Meeting of AECB Wales Group to Gloesgerddyn, Powys
AECB members and guests recently visited Gloesgerddyn, a nearly completed retrofitted house and extension. They were joined by;
- The builder – Guy Walker of Builth Builders
- The installers of the Biomass system and PVs – Guy Neale of Berenewable.com
- The architect and long standing AECB Member – Nick Salt
- The Client – Anne Morgan
Nick gave a slide show showing the building work as it progressed. The building was not complete which was a bonus as it was useful to see the work in progress.
The house is situated in the village of Llandefaelog Fach, a few miles north of Brecon. It was originally the small two-storey gatehouse to nearby Llandefaelog House, built during the 19th century in solid grey stone with a slate roof, onto which rendered block-work extension had been added in the 1990s. Luckily the house had not been listed along with the nearby main house and stable block, which helped ease the planning situation.

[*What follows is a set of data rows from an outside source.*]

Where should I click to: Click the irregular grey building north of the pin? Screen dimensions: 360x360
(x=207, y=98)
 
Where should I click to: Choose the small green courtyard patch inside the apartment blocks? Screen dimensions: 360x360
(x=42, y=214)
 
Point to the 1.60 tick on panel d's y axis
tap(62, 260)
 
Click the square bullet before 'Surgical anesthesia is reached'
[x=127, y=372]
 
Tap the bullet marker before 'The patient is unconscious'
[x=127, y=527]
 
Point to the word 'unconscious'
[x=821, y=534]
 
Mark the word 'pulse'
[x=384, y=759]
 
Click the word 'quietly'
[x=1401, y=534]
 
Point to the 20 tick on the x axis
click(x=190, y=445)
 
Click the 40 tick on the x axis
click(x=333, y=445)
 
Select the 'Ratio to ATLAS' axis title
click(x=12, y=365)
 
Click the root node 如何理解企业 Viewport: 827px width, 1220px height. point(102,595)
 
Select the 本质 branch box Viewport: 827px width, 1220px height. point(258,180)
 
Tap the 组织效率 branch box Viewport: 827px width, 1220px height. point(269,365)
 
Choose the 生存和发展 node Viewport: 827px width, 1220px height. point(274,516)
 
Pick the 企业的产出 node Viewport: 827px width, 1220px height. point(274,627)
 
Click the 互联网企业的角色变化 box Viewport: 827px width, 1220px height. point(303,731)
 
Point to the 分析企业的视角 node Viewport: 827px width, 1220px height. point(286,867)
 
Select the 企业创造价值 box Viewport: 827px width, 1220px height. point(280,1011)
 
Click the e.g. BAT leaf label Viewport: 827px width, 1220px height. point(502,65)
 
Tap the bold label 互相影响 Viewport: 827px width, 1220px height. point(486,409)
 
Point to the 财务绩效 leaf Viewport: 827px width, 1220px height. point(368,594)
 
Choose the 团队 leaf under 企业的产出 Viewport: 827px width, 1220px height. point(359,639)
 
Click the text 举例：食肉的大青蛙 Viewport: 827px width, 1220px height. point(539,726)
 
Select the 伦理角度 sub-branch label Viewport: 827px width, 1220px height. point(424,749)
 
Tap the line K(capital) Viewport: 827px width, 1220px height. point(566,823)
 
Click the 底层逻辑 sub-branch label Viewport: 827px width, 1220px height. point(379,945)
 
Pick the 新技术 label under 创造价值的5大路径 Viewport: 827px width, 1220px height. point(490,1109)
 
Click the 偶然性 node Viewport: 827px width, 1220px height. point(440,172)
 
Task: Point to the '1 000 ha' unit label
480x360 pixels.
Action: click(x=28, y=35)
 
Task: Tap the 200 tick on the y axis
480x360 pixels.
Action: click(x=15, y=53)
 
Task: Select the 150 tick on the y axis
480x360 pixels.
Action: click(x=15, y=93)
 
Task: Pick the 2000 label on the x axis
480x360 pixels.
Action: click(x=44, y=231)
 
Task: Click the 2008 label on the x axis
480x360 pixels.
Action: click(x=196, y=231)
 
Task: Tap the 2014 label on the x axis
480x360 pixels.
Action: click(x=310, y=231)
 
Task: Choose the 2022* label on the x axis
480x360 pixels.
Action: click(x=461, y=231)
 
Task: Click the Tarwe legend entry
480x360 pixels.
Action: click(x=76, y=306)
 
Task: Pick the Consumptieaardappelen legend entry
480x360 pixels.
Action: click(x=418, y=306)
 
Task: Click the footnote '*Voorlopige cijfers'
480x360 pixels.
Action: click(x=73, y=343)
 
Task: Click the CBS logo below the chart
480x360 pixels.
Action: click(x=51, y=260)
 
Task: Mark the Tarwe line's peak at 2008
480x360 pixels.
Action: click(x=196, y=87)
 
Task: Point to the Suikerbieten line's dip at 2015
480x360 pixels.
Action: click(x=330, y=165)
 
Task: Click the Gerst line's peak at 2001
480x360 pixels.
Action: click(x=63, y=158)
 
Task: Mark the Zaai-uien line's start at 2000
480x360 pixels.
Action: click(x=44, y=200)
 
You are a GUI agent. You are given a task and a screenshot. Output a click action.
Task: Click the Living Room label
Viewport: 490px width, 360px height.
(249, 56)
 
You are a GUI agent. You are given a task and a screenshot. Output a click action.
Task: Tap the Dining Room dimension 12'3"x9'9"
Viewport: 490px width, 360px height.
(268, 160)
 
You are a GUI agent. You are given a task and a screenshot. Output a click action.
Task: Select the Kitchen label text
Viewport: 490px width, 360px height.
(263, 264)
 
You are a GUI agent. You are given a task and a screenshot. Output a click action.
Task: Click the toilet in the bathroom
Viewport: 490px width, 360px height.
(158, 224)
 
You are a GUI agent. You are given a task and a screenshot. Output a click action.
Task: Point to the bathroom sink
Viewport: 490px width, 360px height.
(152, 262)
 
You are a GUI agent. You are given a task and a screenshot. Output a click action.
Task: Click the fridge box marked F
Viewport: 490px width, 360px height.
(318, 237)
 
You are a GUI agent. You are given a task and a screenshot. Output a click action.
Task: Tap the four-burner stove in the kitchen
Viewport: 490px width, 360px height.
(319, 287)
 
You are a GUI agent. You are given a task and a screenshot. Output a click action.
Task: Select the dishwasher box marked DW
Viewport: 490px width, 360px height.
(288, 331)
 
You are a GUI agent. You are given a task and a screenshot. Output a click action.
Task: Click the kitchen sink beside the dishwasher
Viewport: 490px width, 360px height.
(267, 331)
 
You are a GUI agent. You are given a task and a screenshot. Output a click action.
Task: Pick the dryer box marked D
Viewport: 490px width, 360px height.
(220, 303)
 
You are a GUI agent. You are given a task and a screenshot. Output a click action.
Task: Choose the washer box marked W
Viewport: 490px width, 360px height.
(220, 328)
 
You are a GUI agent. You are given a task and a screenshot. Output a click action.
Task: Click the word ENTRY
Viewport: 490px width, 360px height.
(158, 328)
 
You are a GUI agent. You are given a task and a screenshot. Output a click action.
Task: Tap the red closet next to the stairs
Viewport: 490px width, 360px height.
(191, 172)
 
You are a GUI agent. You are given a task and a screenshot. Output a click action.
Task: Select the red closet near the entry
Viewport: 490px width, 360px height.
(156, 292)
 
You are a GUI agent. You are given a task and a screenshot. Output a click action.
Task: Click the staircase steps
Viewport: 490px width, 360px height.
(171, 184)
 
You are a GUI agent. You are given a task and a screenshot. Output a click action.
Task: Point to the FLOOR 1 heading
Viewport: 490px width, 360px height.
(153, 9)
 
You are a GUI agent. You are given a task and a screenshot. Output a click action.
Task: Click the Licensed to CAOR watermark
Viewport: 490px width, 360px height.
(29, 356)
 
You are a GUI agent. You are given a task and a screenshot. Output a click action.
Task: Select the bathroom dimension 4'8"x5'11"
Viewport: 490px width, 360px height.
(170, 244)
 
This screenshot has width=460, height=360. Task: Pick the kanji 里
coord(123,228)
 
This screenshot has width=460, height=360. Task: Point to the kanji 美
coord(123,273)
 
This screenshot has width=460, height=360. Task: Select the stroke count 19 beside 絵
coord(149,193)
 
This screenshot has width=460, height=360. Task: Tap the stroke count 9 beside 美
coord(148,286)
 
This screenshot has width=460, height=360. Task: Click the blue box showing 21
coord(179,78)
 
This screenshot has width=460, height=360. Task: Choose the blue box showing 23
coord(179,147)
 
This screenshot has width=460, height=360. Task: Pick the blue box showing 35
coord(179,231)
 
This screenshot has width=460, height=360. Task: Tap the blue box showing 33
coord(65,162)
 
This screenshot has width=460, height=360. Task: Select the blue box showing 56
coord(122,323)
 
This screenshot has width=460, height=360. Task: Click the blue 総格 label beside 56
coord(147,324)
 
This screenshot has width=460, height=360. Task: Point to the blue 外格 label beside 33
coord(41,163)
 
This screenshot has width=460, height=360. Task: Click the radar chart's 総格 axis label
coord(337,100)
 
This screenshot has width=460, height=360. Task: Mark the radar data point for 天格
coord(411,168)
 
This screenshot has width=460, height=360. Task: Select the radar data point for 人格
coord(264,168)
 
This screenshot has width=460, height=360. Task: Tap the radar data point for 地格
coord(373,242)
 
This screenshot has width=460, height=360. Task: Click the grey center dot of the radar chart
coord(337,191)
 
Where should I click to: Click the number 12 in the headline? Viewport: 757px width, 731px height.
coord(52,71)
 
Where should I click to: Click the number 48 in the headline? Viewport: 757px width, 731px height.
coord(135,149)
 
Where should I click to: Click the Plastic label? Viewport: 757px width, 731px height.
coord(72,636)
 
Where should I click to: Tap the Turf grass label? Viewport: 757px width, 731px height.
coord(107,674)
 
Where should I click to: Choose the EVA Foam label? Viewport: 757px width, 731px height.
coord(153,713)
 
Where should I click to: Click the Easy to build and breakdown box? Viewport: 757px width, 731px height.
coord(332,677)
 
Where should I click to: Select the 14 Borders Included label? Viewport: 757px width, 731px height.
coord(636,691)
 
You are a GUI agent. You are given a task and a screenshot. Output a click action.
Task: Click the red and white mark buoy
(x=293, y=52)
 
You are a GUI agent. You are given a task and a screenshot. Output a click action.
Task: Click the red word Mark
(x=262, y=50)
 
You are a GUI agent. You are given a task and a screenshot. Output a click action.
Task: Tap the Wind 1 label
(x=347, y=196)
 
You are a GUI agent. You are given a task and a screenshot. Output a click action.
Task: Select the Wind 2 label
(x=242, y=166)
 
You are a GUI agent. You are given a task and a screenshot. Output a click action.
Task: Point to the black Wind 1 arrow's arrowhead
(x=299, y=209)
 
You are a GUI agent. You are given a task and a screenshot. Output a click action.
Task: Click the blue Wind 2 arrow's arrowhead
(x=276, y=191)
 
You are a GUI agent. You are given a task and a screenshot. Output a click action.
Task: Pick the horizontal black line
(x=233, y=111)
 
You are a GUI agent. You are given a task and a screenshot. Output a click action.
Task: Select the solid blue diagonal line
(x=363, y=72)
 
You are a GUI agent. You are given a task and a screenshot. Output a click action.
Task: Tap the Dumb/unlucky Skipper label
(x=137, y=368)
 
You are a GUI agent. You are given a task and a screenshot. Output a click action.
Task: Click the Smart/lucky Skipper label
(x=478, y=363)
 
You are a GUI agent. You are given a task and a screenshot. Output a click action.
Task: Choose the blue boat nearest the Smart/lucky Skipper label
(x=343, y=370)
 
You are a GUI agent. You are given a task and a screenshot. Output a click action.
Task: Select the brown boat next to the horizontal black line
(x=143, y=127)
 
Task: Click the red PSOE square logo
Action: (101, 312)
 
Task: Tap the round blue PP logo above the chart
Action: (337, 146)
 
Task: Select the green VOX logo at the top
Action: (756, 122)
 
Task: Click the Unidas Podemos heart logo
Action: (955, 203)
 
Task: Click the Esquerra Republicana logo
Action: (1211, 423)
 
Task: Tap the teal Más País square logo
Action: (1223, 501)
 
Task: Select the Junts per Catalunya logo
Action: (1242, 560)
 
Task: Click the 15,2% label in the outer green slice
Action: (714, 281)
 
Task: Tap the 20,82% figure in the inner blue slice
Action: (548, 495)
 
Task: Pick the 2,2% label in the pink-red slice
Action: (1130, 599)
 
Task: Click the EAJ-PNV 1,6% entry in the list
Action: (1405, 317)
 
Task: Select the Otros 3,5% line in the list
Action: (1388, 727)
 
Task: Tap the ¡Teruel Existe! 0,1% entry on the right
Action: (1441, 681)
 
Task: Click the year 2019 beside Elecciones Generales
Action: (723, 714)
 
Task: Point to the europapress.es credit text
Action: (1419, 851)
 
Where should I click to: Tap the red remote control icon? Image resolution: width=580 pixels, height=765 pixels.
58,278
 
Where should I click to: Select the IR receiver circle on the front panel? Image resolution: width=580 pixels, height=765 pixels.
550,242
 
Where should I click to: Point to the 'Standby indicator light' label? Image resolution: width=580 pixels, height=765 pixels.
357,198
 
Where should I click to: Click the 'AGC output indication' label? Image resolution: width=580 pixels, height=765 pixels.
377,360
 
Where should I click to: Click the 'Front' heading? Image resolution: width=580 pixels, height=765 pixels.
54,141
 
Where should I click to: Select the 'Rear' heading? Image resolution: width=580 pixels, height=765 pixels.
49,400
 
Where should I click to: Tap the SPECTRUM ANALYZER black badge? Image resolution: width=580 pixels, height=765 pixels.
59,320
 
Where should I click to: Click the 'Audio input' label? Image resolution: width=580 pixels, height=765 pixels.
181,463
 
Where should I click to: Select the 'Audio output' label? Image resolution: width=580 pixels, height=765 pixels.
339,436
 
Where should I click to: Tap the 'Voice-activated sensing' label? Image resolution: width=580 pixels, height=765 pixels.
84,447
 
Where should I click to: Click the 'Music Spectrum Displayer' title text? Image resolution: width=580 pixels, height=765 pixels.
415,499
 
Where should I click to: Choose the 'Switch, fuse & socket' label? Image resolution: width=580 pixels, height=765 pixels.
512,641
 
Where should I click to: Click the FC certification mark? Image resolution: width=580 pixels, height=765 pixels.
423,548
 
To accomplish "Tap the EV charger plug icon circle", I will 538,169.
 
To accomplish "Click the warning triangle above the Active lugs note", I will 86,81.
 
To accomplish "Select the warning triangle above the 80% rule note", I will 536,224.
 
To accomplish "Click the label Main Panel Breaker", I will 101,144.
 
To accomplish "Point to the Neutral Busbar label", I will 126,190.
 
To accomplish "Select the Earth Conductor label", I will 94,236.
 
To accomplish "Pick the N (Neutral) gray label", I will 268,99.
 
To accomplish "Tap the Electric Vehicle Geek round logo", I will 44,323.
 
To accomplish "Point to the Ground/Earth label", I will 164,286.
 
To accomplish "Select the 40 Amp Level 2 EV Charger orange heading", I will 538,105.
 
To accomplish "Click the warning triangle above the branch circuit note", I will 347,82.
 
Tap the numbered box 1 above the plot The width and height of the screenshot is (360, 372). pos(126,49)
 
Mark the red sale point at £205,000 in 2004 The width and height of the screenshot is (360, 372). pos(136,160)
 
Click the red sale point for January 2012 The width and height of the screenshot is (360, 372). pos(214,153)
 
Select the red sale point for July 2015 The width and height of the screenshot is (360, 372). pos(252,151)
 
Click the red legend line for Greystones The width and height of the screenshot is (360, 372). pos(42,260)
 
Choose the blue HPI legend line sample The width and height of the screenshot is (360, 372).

The starting point of the design brief was to convert, retrofit and extend the gatehouse to provide a comfortable and convenient home for Anne and her ageing mother. The solution reached was to add a generous and sympathetic two-storey extension, providing a 165% increase in floor area. The new extension is timber-framed, with a rendered block-work external skin, a slated roof and good levels of insulation with Warmcell and Kingspan. The walls and roof of the original house have also been retrofitted with internal insulated dry linings. The new and existing floor slabs in both areas have also been well insulated. New, high quality double-glazed windows and doors have been fitted into the whole building. There are unexpectedly good and interesting views in most directions, including the distant Hay Bluff and Brecon Beacons. The lean-to Boiler Room on the back of the extension contains all the main heating equipment, plumbing and controls, including a Windhager biomass boiler, fed with wood pellets by air pressure from a storage hopper below. This is all very visible and accessible. and makes a good drying room and garden shed. The extended house is now heated by a combination of under-floor pipes, radiators and a central wood-burning stove. PV panels cover most of one side of the extension roof and are completely hidden from the front elevation view.
The building work started in June 2015, and is expected to be completed during March 2016.